Much has changed in the industry since Desplat’s breakthrough in 2003. Yet he is nonplussed when asked how technological leaps or shifts in audience tastes have affected him.

“Storytelling is as old as human beings, and in 20 years I don’t think storytelling is much different,” he says. “There might be more superhero movies, but there were moments in history when there were only westerns, or only science-fiction movies. When synthesisers arrived, people thought every score had to be electronic. And then orchestras came back. Trends come and go.”

He insists he has never felt any pressure to change the way he works. “I do what I like to do, otherwise I would change jobs. I write music that I’m proud of, and I’m proud for the musicians to play.”
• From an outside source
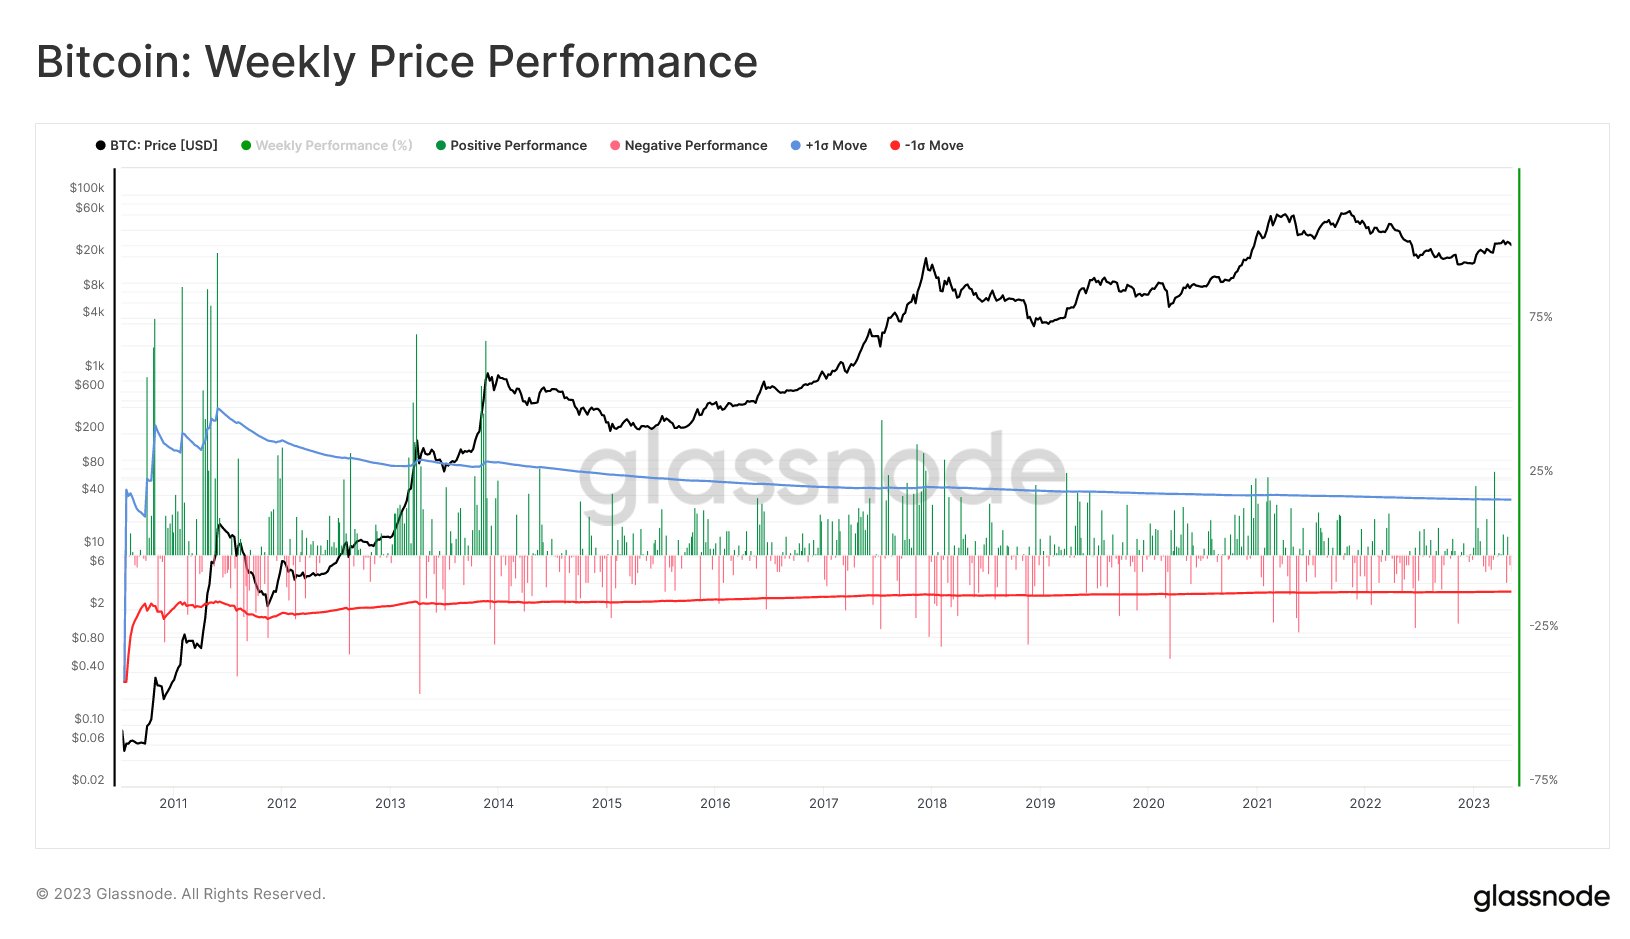Toggle the +1σ Move legend entry
Screen dimensions: 1630x939
[x=829, y=146]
When asked to choose a highlight from two decades of work, Desplat is unable to pick just one.

“I could say that meeting John Williams was an incredible moment in my life,” he says. “Or winning my first Oscar. Or having Stephen Frears call me in 2007 for The Queen. Or Terrence Malick for The Tree Of Life. Or Roman Polanski for The Ghost Writer. There are all these people I’ve met who are great artists that I’m lucky to be working with. I couldn’t dream of a better place to be.”